Turkey soup with Beans, Greens and Pasta
 
Ingredients
  • 1 turkey leg and 1 wing leftover and cooked from Thanksgiving
  • 1 extra large leek, cleaned and sliced
  • chopped kale, a few handfuls
  • 2 cloves minced garlic
  • 2 cans, cannellini beans, rinsed and drained
  • 3 slices of chopped precooked bacon, optional
  • water and broth, enough to cover turkey parts plus a little more
  • 2 parmesan rinds to flavor broth
  • ½ lb of cooked pasta, tossed in a tiny bit of olive oil and set aside separately
  • parsley, red pepper flakes and thyme
  • salt and pepper to taste, plus grated cheese
Instructions
  1. In a large pot add turkey leg and wing and enough broth to cover plus a little more. Add in parmesan rinds.

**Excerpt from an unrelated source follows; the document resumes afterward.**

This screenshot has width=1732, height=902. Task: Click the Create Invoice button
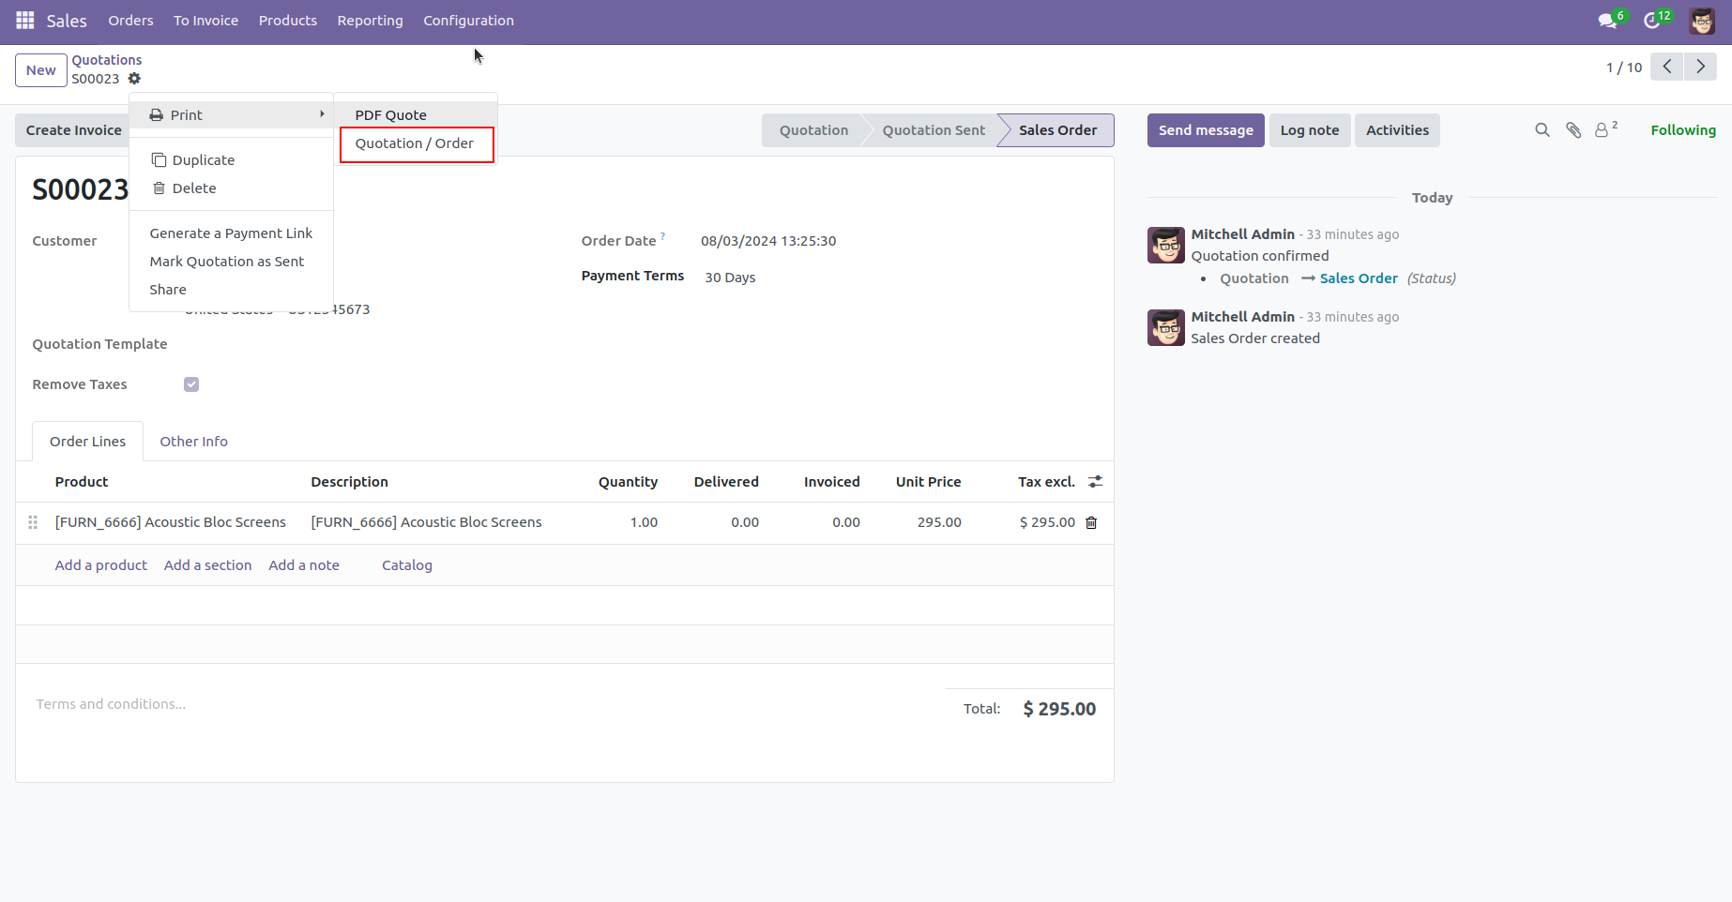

  2. Cook turkey meat for around 40 minutes then remove leg and wing, take the meat off and then place shredded meat back into the pot.
  3. In a saute pan add leeks, or onions, garlic and kale until slightly wilted, then add to large pot.
  4. Add rinsed beans and chopped cooked bacon.
  5. Add seasonings and cook for 20 more miinutes, remove rinds.
  6. Ladle into bowls then add your cooked pasta and additional cheese.